Van Zwam is often victim of assassination attempts. In "De Juwelen van Gaga-Pan" ("The Jewels of Gaga-Pan") (1949) and "Het Bobobeeldje" ("The Bobo Statue") (1965) he is wounded in a car accident. In "Het Geheim van Bakkendoen" ("The Secret of Bakkendoen") (1957-1958), "Toffe Theo" ("Nice Theo") (1969), "Het Geheim van Jan Spier" ("The Secret of Jan Spier") (1977) he is shot down. In "De Paarse Futen" ("The Purple Great crested grebes") (1966-1967) his legs are tied into a knot. In "De Groene Chinees" ("The Green Chinese") (1954), "De Zwarte Toren" ("The Black Tower") (1983), "Baraka" (1986) and "De Drie Wrekers" ("The Three Avengers") (1992) villains put a bar of soap on the stairs, causing Van Zwam to trip and break his leg. In "De Gouden Patatten" ("The Golden Potatoes") (1984) Van Zwam is shot by the Brabant killers and near death. As a matter of protest all the main protagonists of The Adventures of Nero decide to go on strike to force Marc Sleen into bring him back to life, which he eventually does.
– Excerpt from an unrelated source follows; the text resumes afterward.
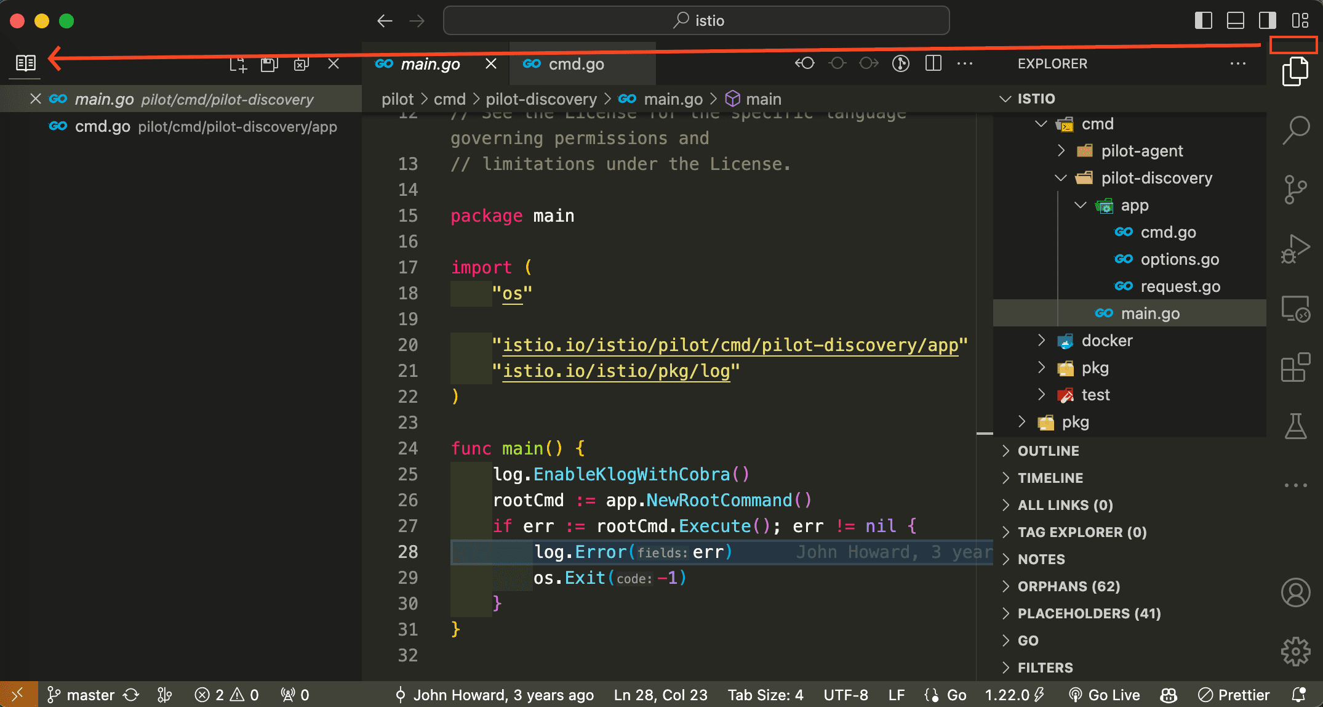Toggle the bottom panel layout button
1323x707 pixels.
(1236, 20)
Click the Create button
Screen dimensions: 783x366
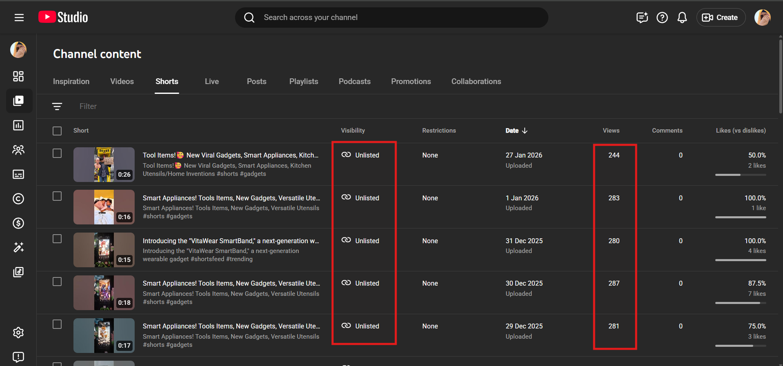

In "Het Zeespook" ("The Sea Ghost") (1948) and "Het Rattenkasteel" ("The Rat's Castle" (1948) Van Zwam has a little dog named Tito, after the Yugoslavian president Josip Broz Tito. In "Operatie Koekoek" ("Operation Cuckoo") (1958) Van Zwam is transformed into a cuckoo and in "Allemaal Beestjes" ("All Animals") (1981) into a marabou stork.

==Family==

Van Zwam has an uncle, Isidoor, who passes away at the start of the story "Het B-Gevaar" ("The B-Danger") (1948) and leaves him his will. In the same story Van Zwam discovers his uncle is still alive thanks to a machine that has the ability to make people younger again. He even gains a twin clone. Near the end of the story both Isidoors are changed into young men. "Het B-Gevaar" also gives the reader a glimpse what Van Zwam may have looked like as a child when the machine transforms him into a baby.

Van Zwam is always referred to by his last name. In the album "De Erfenis van Millaflotta" ("The Heritage of Millaflotta") (2000) the reader learns that his first name is "Theodoor".

==In popular culture==

Van Zwam had a cameo appearance in the Agent 327 album De Golem van Antwerpen (2001-2002), alongside agent Gaston, another character from The Adventures of Nero.

He is one of the characters sculpted on a bas-relief in Sint-Niklaas, made by sculptor Paul Dekker in 1988 to commemorate Marc Sleen's induction as an honor citizen of the city. Van Zwam can also be seen on a wall dedicated to "Nero" at the Sint-Goriksplein/Place Saint-Géry in Brussels, in 1995, where it is part of the Brussels' Comic Book Route.

In the 1984 opera Het Rattenkasteel Van Zwam was played by Lieven De Roo.